» **Saved data entries**:
──────

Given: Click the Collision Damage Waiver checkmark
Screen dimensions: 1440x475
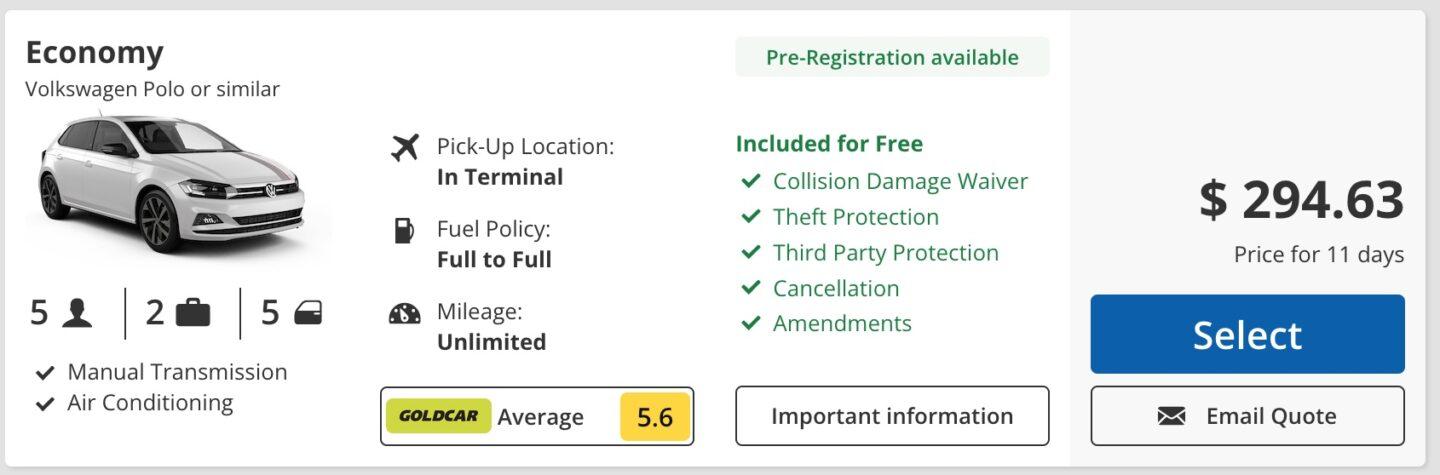Looking at the screenshot, I should coord(750,182).
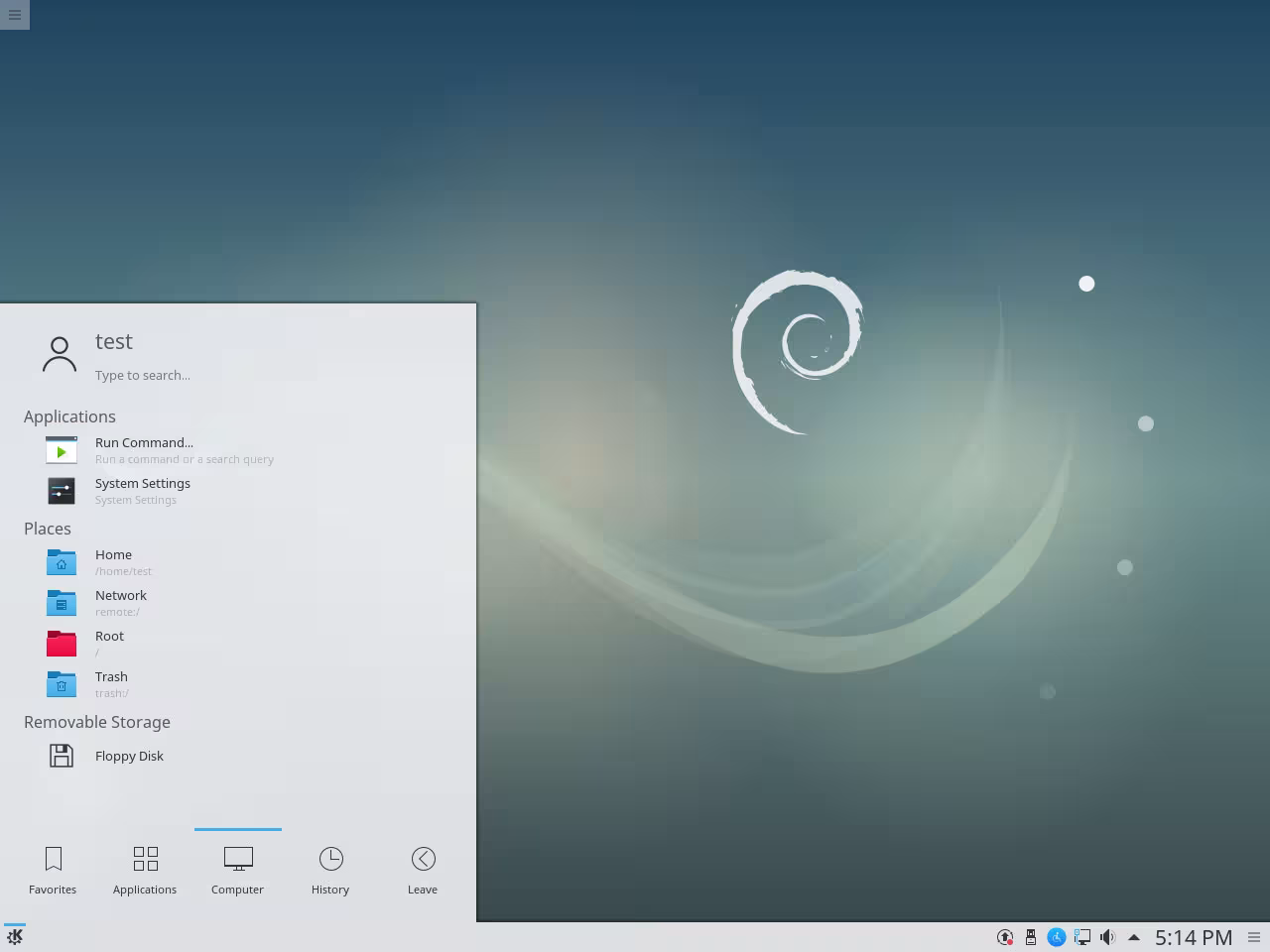Open the volume control in system tray
This screenshot has height=952, width=1270.
(1107, 936)
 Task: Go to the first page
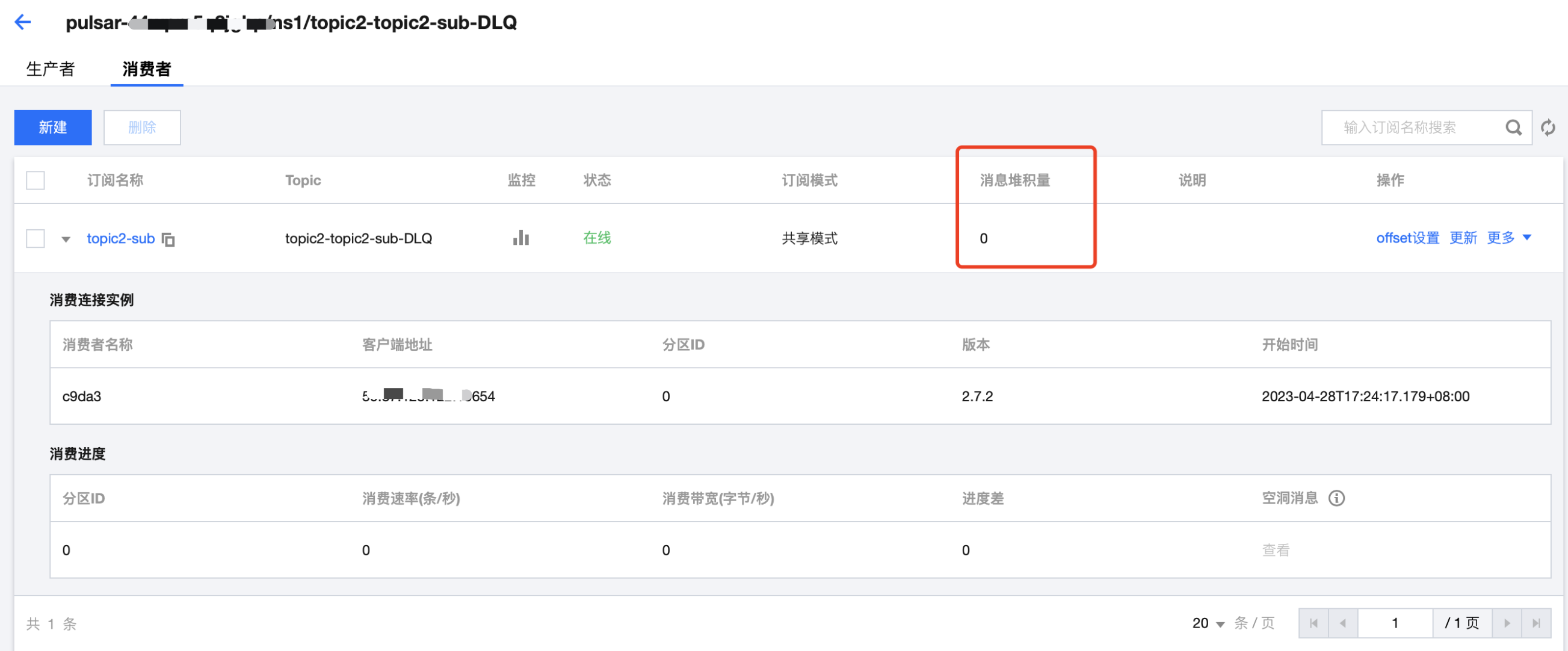(1313, 623)
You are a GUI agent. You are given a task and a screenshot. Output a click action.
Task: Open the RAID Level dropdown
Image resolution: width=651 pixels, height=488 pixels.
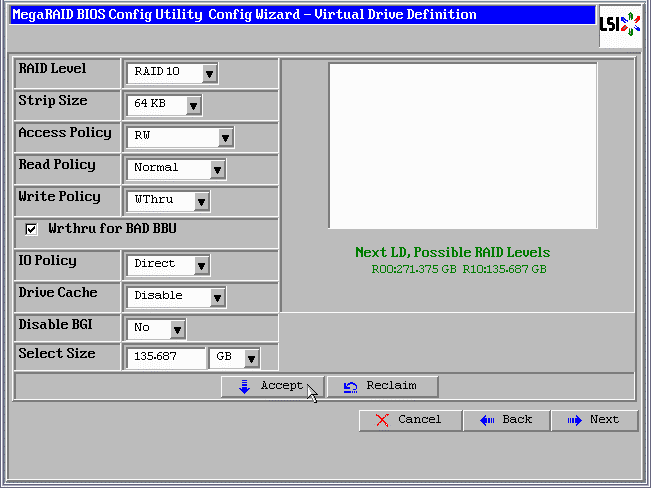click(x=208, y=73)
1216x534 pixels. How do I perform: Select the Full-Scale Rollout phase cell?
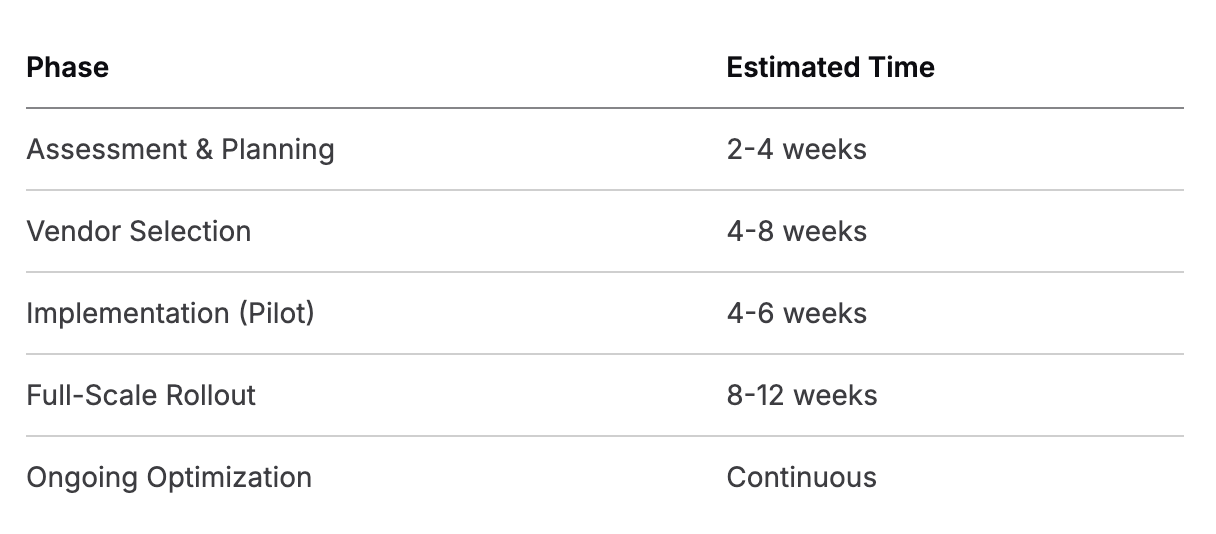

──────

» **Task details**:
A word-for-word repeat of the lines from the line with "Image resolution: width=651" to the last line of the data, both ends included and pictures left out, is all that should appear.

» **Expected answer**:
Image resolution: width=651 pixels, height=488 pixels.
click(x=208, y=73)
1216x534 pixels. How do I perform: Select the Full-Scale Rollout phase cell?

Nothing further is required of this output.